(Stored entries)
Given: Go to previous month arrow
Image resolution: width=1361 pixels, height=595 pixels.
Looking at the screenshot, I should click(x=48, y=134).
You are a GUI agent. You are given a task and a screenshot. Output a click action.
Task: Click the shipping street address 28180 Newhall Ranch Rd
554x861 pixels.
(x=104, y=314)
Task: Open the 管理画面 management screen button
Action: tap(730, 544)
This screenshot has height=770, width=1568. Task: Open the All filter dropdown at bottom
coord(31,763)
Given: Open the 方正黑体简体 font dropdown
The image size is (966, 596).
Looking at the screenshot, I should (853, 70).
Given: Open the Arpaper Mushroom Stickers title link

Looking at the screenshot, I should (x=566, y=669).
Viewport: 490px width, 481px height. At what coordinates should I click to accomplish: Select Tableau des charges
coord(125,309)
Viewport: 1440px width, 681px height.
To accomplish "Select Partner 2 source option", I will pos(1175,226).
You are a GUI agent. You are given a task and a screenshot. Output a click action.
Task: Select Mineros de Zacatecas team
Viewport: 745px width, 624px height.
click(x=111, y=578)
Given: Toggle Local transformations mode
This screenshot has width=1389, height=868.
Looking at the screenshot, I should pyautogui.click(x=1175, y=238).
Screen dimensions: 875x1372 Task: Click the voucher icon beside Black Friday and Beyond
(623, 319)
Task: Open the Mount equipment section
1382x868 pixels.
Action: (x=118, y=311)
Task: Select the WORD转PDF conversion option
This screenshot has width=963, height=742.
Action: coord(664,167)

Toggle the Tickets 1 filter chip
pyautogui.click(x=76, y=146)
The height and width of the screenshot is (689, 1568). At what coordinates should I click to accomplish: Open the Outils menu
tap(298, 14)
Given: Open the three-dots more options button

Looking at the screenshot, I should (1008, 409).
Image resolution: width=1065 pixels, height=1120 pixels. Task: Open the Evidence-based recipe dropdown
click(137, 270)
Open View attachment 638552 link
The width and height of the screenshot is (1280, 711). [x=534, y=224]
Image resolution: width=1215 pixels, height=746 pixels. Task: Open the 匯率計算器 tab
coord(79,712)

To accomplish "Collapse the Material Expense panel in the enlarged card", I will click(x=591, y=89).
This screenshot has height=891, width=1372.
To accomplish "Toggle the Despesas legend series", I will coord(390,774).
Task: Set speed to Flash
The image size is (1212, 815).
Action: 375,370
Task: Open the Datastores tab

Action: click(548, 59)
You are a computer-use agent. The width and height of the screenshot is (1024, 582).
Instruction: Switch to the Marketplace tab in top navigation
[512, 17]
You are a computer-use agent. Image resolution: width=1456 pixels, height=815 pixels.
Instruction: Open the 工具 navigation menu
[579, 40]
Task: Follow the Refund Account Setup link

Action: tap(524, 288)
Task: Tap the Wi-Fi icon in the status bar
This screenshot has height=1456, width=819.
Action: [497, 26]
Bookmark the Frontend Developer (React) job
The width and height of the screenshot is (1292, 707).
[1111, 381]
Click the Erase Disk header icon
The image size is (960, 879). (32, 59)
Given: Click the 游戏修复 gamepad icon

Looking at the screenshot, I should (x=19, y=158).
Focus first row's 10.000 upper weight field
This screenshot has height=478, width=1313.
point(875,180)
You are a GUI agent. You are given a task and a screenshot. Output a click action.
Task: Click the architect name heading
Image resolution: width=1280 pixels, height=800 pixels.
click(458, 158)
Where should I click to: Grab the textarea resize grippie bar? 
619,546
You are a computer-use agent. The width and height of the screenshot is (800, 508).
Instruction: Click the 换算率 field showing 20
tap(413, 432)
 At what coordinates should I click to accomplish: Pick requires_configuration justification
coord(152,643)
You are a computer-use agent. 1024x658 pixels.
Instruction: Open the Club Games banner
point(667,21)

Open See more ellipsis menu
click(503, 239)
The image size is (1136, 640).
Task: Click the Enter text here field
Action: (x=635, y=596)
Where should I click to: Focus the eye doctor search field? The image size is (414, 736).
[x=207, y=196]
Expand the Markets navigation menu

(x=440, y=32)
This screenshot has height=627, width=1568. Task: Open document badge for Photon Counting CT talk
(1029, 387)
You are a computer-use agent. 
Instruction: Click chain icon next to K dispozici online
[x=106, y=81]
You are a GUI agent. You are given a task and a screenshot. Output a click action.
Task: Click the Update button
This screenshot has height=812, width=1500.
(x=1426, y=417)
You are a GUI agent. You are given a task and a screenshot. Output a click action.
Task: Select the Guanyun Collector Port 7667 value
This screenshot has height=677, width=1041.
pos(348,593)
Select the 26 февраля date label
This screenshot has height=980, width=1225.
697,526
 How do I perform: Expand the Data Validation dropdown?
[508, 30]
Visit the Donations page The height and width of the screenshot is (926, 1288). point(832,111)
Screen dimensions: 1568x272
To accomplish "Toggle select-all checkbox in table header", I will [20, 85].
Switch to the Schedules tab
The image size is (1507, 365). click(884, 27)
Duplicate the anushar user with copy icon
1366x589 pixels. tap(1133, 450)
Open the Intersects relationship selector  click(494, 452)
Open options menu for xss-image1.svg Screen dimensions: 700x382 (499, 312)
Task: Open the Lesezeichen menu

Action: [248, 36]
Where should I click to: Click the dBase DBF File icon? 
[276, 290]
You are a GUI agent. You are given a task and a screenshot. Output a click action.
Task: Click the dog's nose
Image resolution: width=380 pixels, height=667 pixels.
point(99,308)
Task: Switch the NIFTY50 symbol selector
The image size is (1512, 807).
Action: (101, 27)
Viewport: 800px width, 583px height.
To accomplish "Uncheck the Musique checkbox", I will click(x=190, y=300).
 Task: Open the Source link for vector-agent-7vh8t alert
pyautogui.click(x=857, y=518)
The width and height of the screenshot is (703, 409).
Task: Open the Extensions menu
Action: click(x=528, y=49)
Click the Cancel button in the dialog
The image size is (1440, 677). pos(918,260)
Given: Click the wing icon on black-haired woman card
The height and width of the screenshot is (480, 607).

• WORK TO COMPLETE:
Starting with the line that contains "Switch to the Schedules tab", print every line through the end of the entries above exactly as written, both boundary lines included, and nothing else.

• RESULT OF THE EXERCISE:
Switch to the Schedules tab
The image size is (1507, 365). click(884, 27)
Duplicate the anushar user with copy icon
1366x589 pixels. tap(1133, 450)
Open the Intersects relationship selector  click(494, 452)
Open options menu for xss-image1.svg Screen dimensions: 700x382 (499, 312)
Task: Open the Lesezeichen menu

Action: [248, 36]
Where should I click to: Click the dBase DBF File icon? 
[276, 290]
You are a GUI agent. You are given a task and a screenshot. Output a click action.
Task: Click the dog's nose
Image resolution: width=380 pixels, height=667 pixels.
point(99,308)
Task: Switch the NIFTY50 symbol selector
The image size is (1512, 807).
Action: (101, 27)
Viewport: 800px width, 583px height.
To accomplish "Uncheck the Musique checkbox", I will click(x=190, y=300).
 Task: Open the Source link for vector-agent-7vh8t alert
pyautogui.click(x=857, y=518)
The width and height of the screenshot is (703, 409).
Task: Open the Extensions menu
Action: click(x=528, y=49)
Click the Cancel button in the dialog
The image size is (1440, 677). pos(918,260)
Given: Click the wing icon on black-haired woman card
The height and width of the screenshot is (480, 607).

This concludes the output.